:: Complete the following ::
1) Can you sum up the article on minors' rights cases in two sentences?
2) Rewrite the stretch from "China’s Supreme People’s" through "minors protection framework." in the article on minors' rights cases, swapping "substandard toys" for "defective toys".

[begin Provided text]

Wednesday, June 24, 2026

China's Top Court and Regulator Release Minors' Rights Cases

Valyrian News Network 4 min read

China’s Top Court and Regulator Jointly Release Minors’ Rights Protection Cases

China’s Supreme People’s Court (SPC) and the State Administration for Market Regulation (SAMR) jointly released four typical cases on June 2, 2026, addressing emerging risks to minors in the country’s rapidly evolving consumer market. The cases cover “playable food” products, unsafe escape room venues, substandard toys, and children’s skincare products containing banned hormones, signaling a coordinated push to strengthen the social protection pillar of China’s minors protection framework.

Background: A Growing Focus on Child Safety

The release comes one day after International Children’s Day, a deliberate timing choice that maximizes public attention. China’s revised Law on the Protection of Minors, which took effect on June 1, 2021, established a “six protections” framework encompassing family, school, social, internet, government, and judicial protection. These cases specifically target the social protection pillar, addressing new risks from the internet economy, cultural creative industries, and novel consumer formats.

[end Provided text]
[begin Provided data]

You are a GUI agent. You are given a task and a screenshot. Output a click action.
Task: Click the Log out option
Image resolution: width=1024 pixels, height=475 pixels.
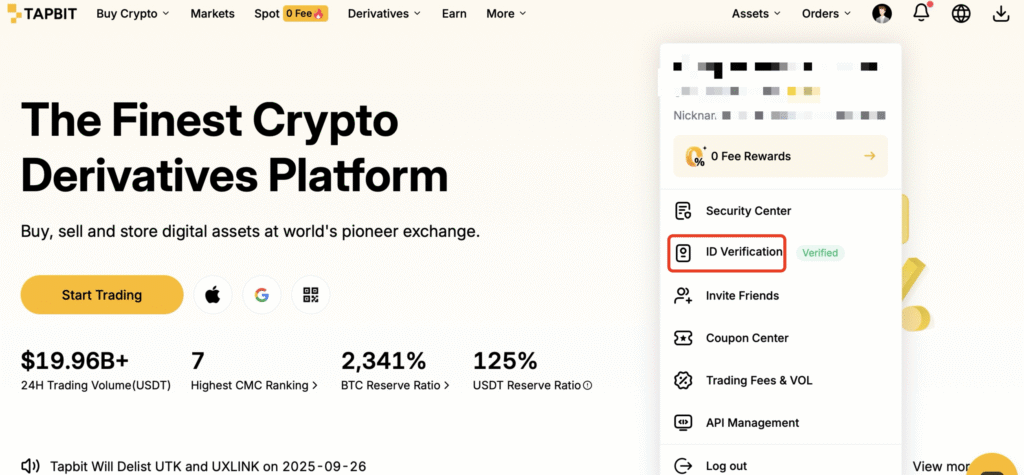click(725, 466)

[end Provided data]

:: Results in order ::
1) China's Supreme People's Court and the State Administration for Market Regulation jointly released four typical cases on June 2, 2026, covering "playable food" products, unsafe escape room venues, substandard toys, and children's skincare products containing banned hormones. The cases target the social protection pillar of the "six protections" framework set up by China's revised Law on the Protection of Minors, addressing new risks from the internet economy, cultural creative industries, and novel consumer formats.

2)
China’s Supreme People’s Court (SPC) and the State Administration for Market Regulation (SAMR) jointly released four typical cases on June 2, 2026, addressing emerging risks to minors in the country’s rapidly evolving consumer market. The cases cover “playable food” products, unsafe escape room venues, defective toys, and children’s skincare products containing banned hormones, signaling a coordinated push to strengthen the social protection pillar of China’s minors protection framework.